Это ж мало, сказал, обдумав как следует Арсениево предложение, Яша горбатый, чтобы Кутяев мне ее одолжил. Нужно, чтобы она захотела пойти со мною. Вот с ним они почему-то все хотят, а со мною… Потому что у тебя горб, собрался было сказать Арсений, но не сказал. И потому что ты старше Кутяева вдвое. И потому еще, что ты ужасный зануда! Тут вопрос не столько практический, сколько философский… продолжал зудеть Яша.
Когда кабина остановилась, распахнув широченную дверь на объединяющую четыре квартиры площадку, Арсений ясно, словно в бреду, увидел, как пятьюдесятью метрами ниже световой зайчик вскочил в последнюю клеточку и на неопределенное время в ней замер.

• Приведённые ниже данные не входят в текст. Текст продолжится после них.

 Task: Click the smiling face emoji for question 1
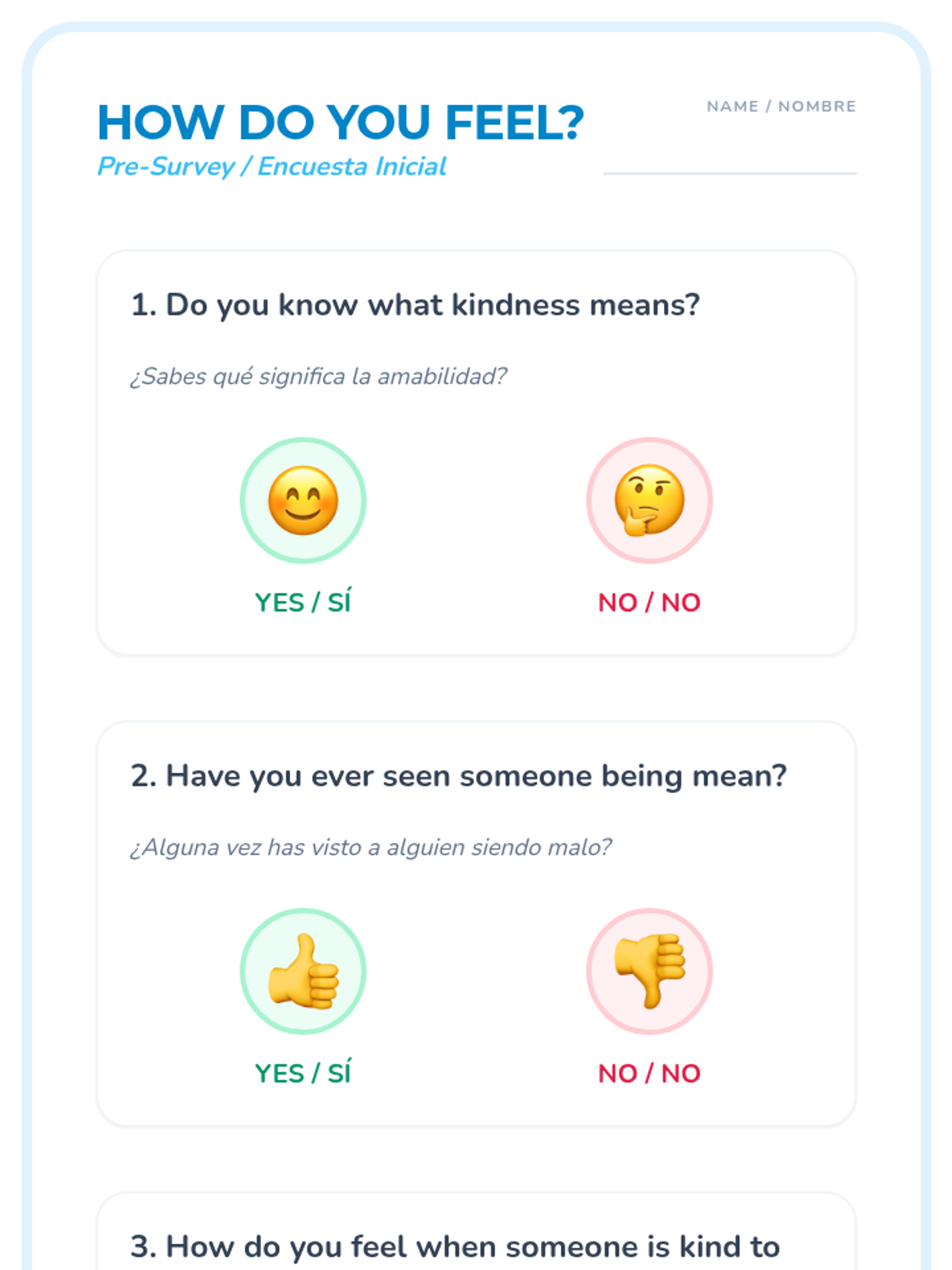[x=303, y=500]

115.Одновременно с тем, как Арсений вывел своего Арсения на площадку шестнадцатого этажа одиноко стоящей башни, он почувствовал, что и сам ступил на площадку, плато: за спиною уже лежали худо ли бедно, но преодоленные десять глав, Арсений прошел подъем не сверзившись, не повернув с полпути, и теперь другие варианты, кроме как двигаться вперед и вниз, не имели смысла. Правда, оставшаяся часть дороги, сразу за вершиною довольно пологая и однообразная, словно увиденный как-то краем глаза по телевизору мексиканский пейзаж со скучными трезубцами кактусов, обещала стать со временем много круче и сложнее пройденного при восхождении отрезка, но альпинисты говорят, что повышенная опасность свойственна любым спускам вообще, да к тому же, если бы теперь Арсения поджидали даже гибель или увечье, человек, сорвавшийся на пути в долину, — совсем не то, что человек, до перевала и не добравшийся.

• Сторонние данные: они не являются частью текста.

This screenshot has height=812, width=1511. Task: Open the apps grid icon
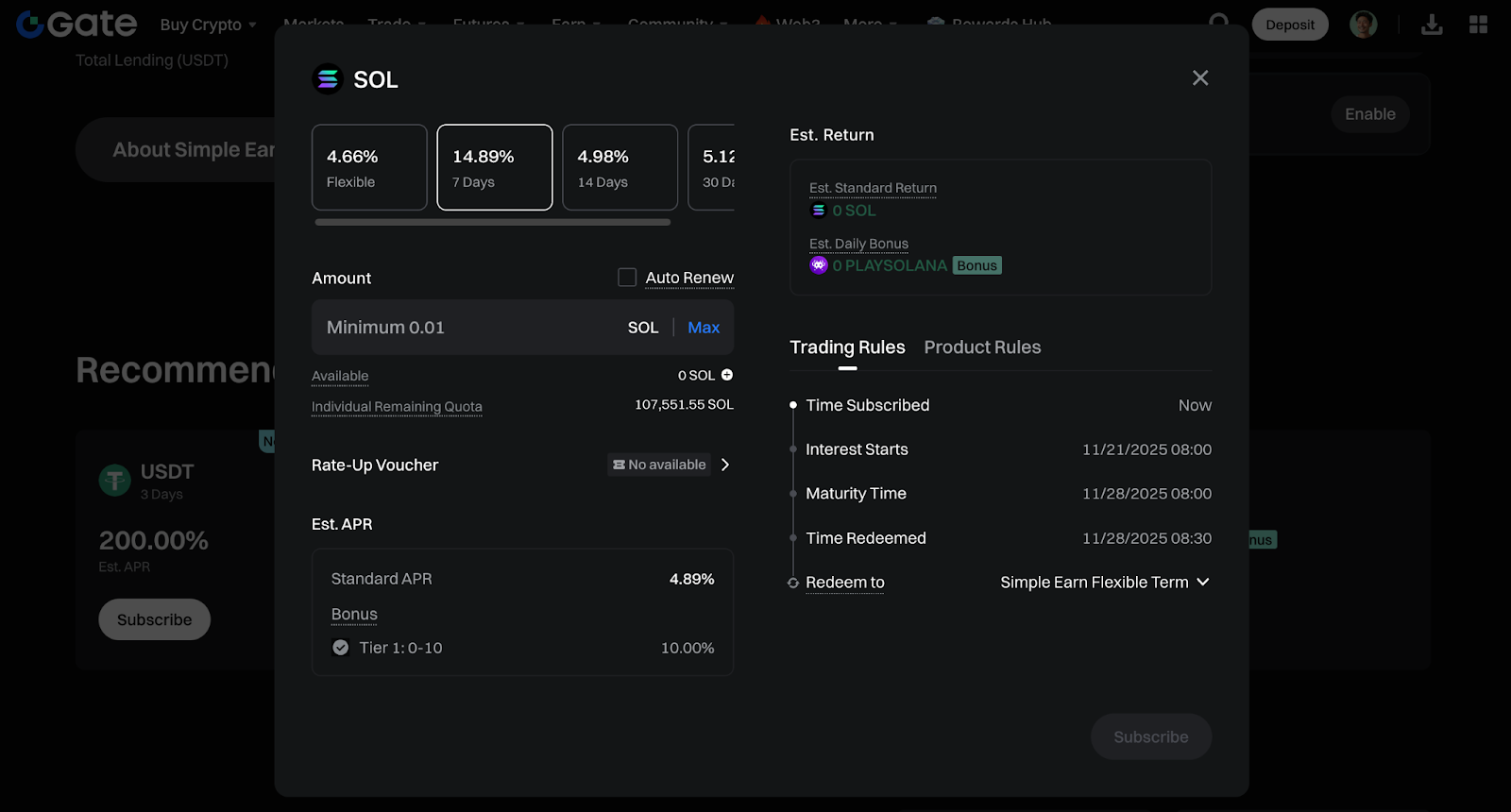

Действительно, к моменту выхода Арсения из грузовой кабины лифта Арсений сделался уравновешеннее, подобрел, даже, к стыду своему, пожалуй, обнаглел несколько, — словно постепенно скапливающаяся справа от машинки стопка испечатанной желтоватой бумаги давала ему на это право. Такое самочувствие явилось результатом начавшегося еще на первых страницах романа процесса раздвоения: подспудно недовольный своей жизнью, своим в ней поведением и от этого раздраженный на весь доступный его наблюдению и осмыслению мир; не желающий, да просто и не умеющий в подобном состоянии увидеть ничего достойного сочувствия; проснувшийся ранним серым утром романного дня, Арсений — еще даже не отдавая себе отчета — принял решение переменить эту жизнь, это поведение — то есть, наконец, засесть за книгу. Но по мере того как на желтоватых ломких листах проходили минуты, десятки минут, часы Арсениева дня, в жизни Арсения проходили дни, недели, месяцы, и он с каждой новой страницею отдалялся от себя описываемого: взрывчатого по пустякам, капризного, желчного, — и становился все покойнее… нет, пожалуй, покойнее вряд, но целеустремленнее, что ли: с появлением дела, куда он мог вкладываться до конца и без фальши, не завися от требований и вкусов Системы и ее чиновников, все прочее отошло на второй план, побледнело, поблекло, сделалось неважным, почти не вызывающим раздражения: журнал, сложности с книгою стихов (да гори она огнем!), отношения с Ликой, даже — в меньшей, конечно, степени — мечта об автомобиле (извини, старик, не могу за эту статью взяться: некогда!). Вдобавок ко всему, чуть ли не впервые в жизни, в Арсении начало просыпаться определенное самоуважение (чувство, отличное от привычной самовлюбленности), ибо так или иначе роман, почти независимо от качества текста, становился поступком: осуществившись, роман не сумеет, надо полагать, улежать в столе, немедленно потребует издания — самодеятельного или заграничного — и распространения среди соотечественников-современников, исключительно которым и адресовался. Правда, вместе с самоуважением появилась и некоторая отчаянность: издание, безусловно, повлечет непредсказуемые в деталях, но уж конечно неприятные санкции властей, и Арсений старался пока не думать о санкциях подробнее, чтобы, не дай Бог, не замедлить, не остановить сладостный свой, опрометью, труд, — старался не думать, хоть и подозревал в глубине души, что бесславно капитулирует, если Они по-настоящему возьмут в оборот.